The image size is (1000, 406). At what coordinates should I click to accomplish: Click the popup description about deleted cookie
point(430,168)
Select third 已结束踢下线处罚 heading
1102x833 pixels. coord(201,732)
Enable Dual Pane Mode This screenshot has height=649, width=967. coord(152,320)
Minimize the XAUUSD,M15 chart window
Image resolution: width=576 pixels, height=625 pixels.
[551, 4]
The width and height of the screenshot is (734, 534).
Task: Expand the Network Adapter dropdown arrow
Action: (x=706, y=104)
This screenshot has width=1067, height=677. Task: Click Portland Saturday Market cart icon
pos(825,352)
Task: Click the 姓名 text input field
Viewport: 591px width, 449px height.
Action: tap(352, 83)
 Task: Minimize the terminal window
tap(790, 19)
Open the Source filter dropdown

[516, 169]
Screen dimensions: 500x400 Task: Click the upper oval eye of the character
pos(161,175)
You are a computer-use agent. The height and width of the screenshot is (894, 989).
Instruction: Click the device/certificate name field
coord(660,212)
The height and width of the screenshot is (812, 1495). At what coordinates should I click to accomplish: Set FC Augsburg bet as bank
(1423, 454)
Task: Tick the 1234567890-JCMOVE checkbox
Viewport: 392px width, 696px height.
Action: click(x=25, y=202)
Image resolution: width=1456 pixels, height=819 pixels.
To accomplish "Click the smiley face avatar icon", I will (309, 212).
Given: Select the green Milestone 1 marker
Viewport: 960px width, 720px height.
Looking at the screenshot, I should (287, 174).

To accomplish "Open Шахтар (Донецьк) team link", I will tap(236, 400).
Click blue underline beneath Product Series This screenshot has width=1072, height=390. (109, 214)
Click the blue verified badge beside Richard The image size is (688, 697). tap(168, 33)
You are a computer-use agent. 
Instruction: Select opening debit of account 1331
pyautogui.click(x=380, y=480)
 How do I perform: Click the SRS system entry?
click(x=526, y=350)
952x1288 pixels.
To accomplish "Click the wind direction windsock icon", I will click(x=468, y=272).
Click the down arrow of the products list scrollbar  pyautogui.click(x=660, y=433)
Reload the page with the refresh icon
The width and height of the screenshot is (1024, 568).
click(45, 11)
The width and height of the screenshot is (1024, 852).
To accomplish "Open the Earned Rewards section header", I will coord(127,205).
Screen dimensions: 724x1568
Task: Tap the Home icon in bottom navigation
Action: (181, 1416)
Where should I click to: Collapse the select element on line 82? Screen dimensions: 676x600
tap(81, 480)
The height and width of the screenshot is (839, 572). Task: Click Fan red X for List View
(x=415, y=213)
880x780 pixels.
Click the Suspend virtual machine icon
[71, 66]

+ + +

WHAT TO DO: The lines in the records above that include the word "blue" must be copied out.

EXPECTED OUTPUT:
Click blue underline beneath Product Series This screenshot has width=1072, height=390. (109, 214)
Click the blue verified badge beside Richard The image size is (688, 697). tap(168, 33)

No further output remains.